Stored items:
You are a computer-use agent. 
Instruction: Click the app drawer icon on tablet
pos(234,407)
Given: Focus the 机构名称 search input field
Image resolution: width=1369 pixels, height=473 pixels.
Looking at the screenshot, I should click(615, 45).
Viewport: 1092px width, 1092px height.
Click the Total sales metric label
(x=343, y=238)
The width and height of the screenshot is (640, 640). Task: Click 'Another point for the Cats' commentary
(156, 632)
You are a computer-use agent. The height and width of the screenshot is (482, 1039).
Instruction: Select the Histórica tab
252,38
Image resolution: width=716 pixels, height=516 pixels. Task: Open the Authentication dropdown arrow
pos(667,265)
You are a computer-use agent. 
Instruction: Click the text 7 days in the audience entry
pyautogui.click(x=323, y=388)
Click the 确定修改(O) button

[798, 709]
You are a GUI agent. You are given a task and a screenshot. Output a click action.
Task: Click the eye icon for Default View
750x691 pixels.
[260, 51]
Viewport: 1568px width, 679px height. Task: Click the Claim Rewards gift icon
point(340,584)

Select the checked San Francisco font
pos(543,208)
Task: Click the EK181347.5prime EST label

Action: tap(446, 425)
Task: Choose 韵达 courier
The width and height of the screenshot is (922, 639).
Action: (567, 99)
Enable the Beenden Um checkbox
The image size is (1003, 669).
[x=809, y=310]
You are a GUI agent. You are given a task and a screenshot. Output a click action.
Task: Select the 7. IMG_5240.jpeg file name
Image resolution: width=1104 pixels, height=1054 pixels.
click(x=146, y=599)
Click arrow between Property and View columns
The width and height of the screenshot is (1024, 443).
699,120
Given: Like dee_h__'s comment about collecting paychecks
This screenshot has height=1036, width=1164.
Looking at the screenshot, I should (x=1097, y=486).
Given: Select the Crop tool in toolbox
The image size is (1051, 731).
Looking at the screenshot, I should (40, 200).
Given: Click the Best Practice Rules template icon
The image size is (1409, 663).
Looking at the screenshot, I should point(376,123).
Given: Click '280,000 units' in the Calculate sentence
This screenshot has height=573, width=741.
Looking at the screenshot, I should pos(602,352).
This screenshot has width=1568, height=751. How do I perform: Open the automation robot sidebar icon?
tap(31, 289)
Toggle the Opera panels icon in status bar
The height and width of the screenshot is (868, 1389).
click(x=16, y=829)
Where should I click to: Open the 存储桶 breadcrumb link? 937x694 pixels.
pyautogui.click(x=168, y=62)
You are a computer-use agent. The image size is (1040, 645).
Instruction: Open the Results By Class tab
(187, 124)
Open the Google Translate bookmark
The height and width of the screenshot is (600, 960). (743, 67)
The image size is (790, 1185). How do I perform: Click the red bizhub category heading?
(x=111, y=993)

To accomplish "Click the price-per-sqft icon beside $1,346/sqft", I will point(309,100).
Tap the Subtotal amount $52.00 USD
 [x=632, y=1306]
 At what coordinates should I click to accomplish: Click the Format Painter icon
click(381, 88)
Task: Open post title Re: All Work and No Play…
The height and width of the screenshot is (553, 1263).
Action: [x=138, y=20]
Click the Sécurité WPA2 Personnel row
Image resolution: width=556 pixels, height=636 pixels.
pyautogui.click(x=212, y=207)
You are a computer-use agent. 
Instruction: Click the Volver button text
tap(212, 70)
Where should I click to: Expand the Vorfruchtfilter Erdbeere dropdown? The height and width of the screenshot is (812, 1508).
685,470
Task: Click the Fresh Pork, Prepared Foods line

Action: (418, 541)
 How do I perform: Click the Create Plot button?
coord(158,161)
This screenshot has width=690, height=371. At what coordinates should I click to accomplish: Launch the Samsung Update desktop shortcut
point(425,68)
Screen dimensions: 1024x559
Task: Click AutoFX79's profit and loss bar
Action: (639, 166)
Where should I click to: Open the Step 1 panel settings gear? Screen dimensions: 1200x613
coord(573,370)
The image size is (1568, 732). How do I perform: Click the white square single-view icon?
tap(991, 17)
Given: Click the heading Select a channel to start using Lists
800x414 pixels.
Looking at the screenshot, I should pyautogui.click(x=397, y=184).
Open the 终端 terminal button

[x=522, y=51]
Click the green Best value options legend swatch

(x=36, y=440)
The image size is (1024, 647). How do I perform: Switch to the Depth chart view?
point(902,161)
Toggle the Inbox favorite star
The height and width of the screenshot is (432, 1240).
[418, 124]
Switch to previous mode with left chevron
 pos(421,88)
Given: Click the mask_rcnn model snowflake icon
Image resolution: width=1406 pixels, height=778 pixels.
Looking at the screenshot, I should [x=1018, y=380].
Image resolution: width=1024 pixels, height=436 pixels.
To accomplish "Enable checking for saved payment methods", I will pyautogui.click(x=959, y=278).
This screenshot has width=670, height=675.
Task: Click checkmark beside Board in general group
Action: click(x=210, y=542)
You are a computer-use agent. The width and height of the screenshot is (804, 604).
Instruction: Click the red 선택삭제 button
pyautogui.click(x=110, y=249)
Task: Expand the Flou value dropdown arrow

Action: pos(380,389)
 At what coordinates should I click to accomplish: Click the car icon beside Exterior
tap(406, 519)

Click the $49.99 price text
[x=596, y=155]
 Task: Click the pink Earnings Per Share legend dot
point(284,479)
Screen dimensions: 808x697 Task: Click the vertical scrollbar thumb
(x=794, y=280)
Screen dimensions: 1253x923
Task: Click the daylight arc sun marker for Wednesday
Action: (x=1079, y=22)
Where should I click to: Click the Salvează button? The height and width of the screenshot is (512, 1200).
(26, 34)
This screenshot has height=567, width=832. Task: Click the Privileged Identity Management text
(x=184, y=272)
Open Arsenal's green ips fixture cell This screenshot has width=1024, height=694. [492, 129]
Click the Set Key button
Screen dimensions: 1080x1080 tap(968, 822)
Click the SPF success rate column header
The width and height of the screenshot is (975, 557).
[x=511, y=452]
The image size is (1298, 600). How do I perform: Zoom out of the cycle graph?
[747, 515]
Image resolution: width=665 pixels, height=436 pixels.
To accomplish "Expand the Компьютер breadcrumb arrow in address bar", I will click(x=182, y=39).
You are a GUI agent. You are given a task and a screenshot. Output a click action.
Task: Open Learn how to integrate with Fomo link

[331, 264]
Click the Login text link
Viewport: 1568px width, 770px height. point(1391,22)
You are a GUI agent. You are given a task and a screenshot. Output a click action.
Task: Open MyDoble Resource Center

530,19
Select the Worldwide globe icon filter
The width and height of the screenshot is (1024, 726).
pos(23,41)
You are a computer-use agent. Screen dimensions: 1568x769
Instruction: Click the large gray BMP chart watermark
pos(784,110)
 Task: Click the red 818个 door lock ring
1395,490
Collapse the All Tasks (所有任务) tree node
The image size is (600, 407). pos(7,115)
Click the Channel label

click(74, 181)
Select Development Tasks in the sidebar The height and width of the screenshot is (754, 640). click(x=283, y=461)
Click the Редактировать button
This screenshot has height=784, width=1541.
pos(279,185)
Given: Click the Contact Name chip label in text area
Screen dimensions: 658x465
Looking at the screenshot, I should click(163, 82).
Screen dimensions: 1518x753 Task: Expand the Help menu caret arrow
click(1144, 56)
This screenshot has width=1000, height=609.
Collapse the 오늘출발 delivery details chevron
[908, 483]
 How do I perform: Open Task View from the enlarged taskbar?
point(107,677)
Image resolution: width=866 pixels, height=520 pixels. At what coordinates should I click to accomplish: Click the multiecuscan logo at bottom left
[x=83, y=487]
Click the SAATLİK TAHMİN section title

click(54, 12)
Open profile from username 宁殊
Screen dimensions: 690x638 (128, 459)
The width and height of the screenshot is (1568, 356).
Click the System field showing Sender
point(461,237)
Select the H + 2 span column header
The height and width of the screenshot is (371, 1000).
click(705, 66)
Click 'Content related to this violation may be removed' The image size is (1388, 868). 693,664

Work to complete => Look at the entries above. Then set all of them down again exactly.

The completed task =>
You are a computer-use agent. 
Instruction: Click the app drawer icon on tablet
pos(234,407)
Given: Focus the 机构名称 search input field
Image resolution: width=1369 pixels, height=473 pixels.
Looking at the screenshot, I should click(615, 45).
Viewport: 1092px width, 1092px height.
Click the Total sales metric label
(x=343, y=238)
The width and height of the screenshot is (640, 640). Task: Click 'Another point for the Cats' commentary
(156, 632)
You are a computer-use agent. The height and width of the screenshot is (482, 1039).
Instruction: Select the Histórica tab
252,38
Image resolution: width=716 pixels, height=516 pixels. Task: Open the Authentication dropdown arrow
pos(667,265)
You are a computer-use agent. 
Instruction: Click the text 7 days in the audience entry
pyautogui.click(x=323, y=388)
Click the 确定修改(O) button

[798, 709]
You are a GUI agent. You are given a task and a screenshot. Output a click action.
Task: Click the eye icon for Default View
750x691 pixels.
[260, 51]
Viewport: 1568px width, 679px height. Task: Click the Claim Rewards gift icon
point(340,584)

Select the checked San Francisco font
pos(543,208)
Task: Click the EK181347.5prime EST label

Action: tap(446, 425)
Task: Choose 韵达 courier
The width and height of the screenshot is (922, 639).
Action: (567, 99)
Enable the Beenden Um checkbox
The image size is (1003, 669).
[x=809, y=310]
You are a GUI agent. You are given a task and a screenshot. Output a click action.
Task: Select the 7. IMG_5240.jpeg file name
Image resolution: width=1104 pixels, height=1054 pixels.
click(x=146, y=599)
Click arrow between Property and View columns
The width and height of the screenshot is (1024, 443).
699,120
Given: Like dee_h__'s comment about collecting paychecks
This screenshot has height=1036, width=1164.
Looking at the screenshot, I should (x=1097, y=486).
Given: Select the Crop tool in toolbox
The image size is (1051, 731).
Looking at the screenshot, I should (40, 200).
Given: Click the Best Practice Rules template icon
The image size is (1409, 663).
Looking at the screenshot, I should point(376,123).
Given: Click '280,000 units' in the Calculate sentence
This screenshot has height=573, width=741.
Looking at the screenshot, I should pos(602,352).
This screenshot has width=1568, height=751. How do I perform: Open the automation robot sidebar icon?
tap(31, 289)
Toggle the Opera panels icon in status bar
The height and width of the screenshot is (868, 1389).
click(x=16, y=829)
Where should I click to: Open the 存储桶 breadcrumb link? 937x694 pixels.
pyautogui.click(x=168, y=62)
You are a computer-use agent. The image size is (1040, 645).
Instruction: Open the Results By Class tab
(187, 124)
Open the Google Translate bookmark
The height and width of the screenshot is (600, 960). (743, 67)
The image size is (790, 1185). How do I perform: Click the red bizhub category heading?
(x=111, y=993)

To accomplish "Click the price-per-sqft icon beside $1,346/sqft", I will point(309,100).
Tap the Subtotal amount $52.00 USD
 [x=632, y=1306]
 At what coordinates should I click to accomplish: Click the Format Painter icon
click(381, 88)
Task: Open post title Re: All Work and No Play…
The height and width of the screenshot is (553, 1263).
Action: [x=138, y=20]
Click the Sécurité WPA2 Personnel row
Image resolution: width=556 pixels, height=636 pixels.
pyautogui.click(x=212, y=207)
You are a computer-use agent. 
Instruction: Click the Volver button text
tap(212, 70)
Where should I click to: Expand the Vorfruchtfilter Erdbeere dropdown? The height and width of the screenshot is (812, 1508).
685,470
Task: Click the Fresh Pork, Prepared Foods line

Action: (418, 541)
 How do I perform: Click the Create Plot button?
coord(158,161)
This screenshot has width=690, height=371. At what coordinates should I click to accomplish: Launch the Samsung Update desktop shortcut
point(425,68)
Screen dimensions: 1024x559
Task: Click AutoFX79's profit and loss bar
Action: (639, 166)
Where should I click to: Open the Step 1 panel settings gear? Screen dimensions: 1200x613
coord(573,370)
The image size is (1568, 732). How do I perform: Click the white square single-view icon?
tap(991, 17)
Given: Click the heading Select a channel to start using Lists
800x414 pixels.
Looking at the screenshot, I should pyautogui.click(x=397, y=184).
Open the 终端 terminal button

[x=522, y=51]
Click the green Best value options legend swatch

(x=36, y=440)
The image size is (1024, 647). How do I perform: Switch to the Depth chart view?
point(902,161)
Toggle the Inbox favorite star
The height and width of the screenshot is (432, 1240).
[418, 124]
Switch to previous mode with left chevron
 pos(421,88)
Given: Click the mask_rcnn model snowflake icon
Image resolution: width=1406 pixels, height=778 pixels.
Looking at the screenshot, I should [x=1018, y=380].
Image resolution: width=1024 pixels, height=436 pixels.
To accomplish "Enable checking for saved payment methods", I will pyautogui.click(x=959, y=278).
This screenshot has width=670, height=675.
Task: Click checkmark beside Board in general group
Action: click(x=210, y=542)
You are a computer-use agent. The width and height of the screenshot is (804, 604).
Instruction: Click the red 선택삭제 button
pyautogui.click(x=110, y=249)
Task: Expand the Flou value dropdown arrow

Action: pos(380,389)
 At what coordinates should I click to accomplish: Click the car icon beside Exterior
tap(406, 519)

Click the $49.99 price text
[x=596, y=155]
 Task: Click the pink Earnings Per Share legend dot
point(284,479)
Screen dimensions: 808x697 Task: Click the vertical scrollbar thumb
(x=794, y=280)
Screen dimensions: 1253x923
Task: Click the daylight arc sun marker for Wednesday
Action: (x=1079, y=22)
Where should I click to: Click the Salvează button? The height and width of the screenshot is (512, 1200).
(26, 34)
This screenshot has height=567, width=832. Task: Click the Privileged Identity Management text
(x=184, y=272)
Open Arsenal's green ips fixture cell This screenshot has width=1024, height=694. [492, 129]
Click the Set Key button
Screen dimensions: 1080x1080 tap(968, 822)
Click the SPF success rate column header
The width and height of the screenshot is (975, 557).
[x=511, y=452]
The image size is (1298, 600). How do I perform: Zoom out of the cycle graph?
[747, 515]
Image resolution: width=665 pixels, height=436 pixels.
To accomplish "Expand the Компьютер breadcrumb arrow in address bar", I will click(x=182, y=39).
You are a GUI agent. You are given a task and a screenshot. Output a click action.
Task: Open Learn how to integrate with Fomo link

[331, 264]
Click the Login text link
Viewport: 1568px width, 770px height. point(1391,22)
You are a GUI agent. You are given a task and a screenshot. Output a click action.
Task: Open MyDoble Resource Center

530,19
Select the Worldwide globe icon filter
The width and height of the screenshot is (1024, 726).
pos(23,41)
You are a computer-use agent. Screen dimensions: 1568x769
Instruction: Click the large gray BMP chart watermark
pos(784,110)
 Task: Click the red 818个 door lock ring
1395,490
Collapse the All Tasks (所有任务) tree node
The image size is (600, 407). pos(7,115)
Click the Channel label

click(74, 181)
Select Development Tasks in the sidebar The height and width of the screenshot is (754, 640). click(x=283, y=461)
Click the Редактировать button
This screenshot has height=784, width=1541.
pos(279,185)
Given: Click the Contact Name chip label in text area
Screen dimensions: 658x465
Looking at the screenshot, I should click(163, 82).
Screen dimensions: 1518x753 Task: Expand the Help menu caret arrow
click(1144, 56)
This screenshot has width=1000, height=609.
Collapse the 오늘출발 delivery details chevron
[908, 483]
 How do I perform: Open Task View from the enlarged taskbar?
point(107,677)
Image resolution: width=866 pixels, height=520 pixels. At what coordinates should I click to accomplish: Click the multiecuscan logo at bottom left
[x=83, y=487]
Click the SAATLİK TAHMİN section title

click(54, 12)
Open profile from username 宁殊
Screen dimensions: 690x638 (128, 459)
The width and height of the screenshot is (1568, 356).
Click the System field showing Sender
point(461,237)
Select the H + 2 span column header
The height and width of the screenshot is (371, 1000).
click(705, 66)
Click 'Content related to this violation may be removed' The image size is (1388, 868). 693,664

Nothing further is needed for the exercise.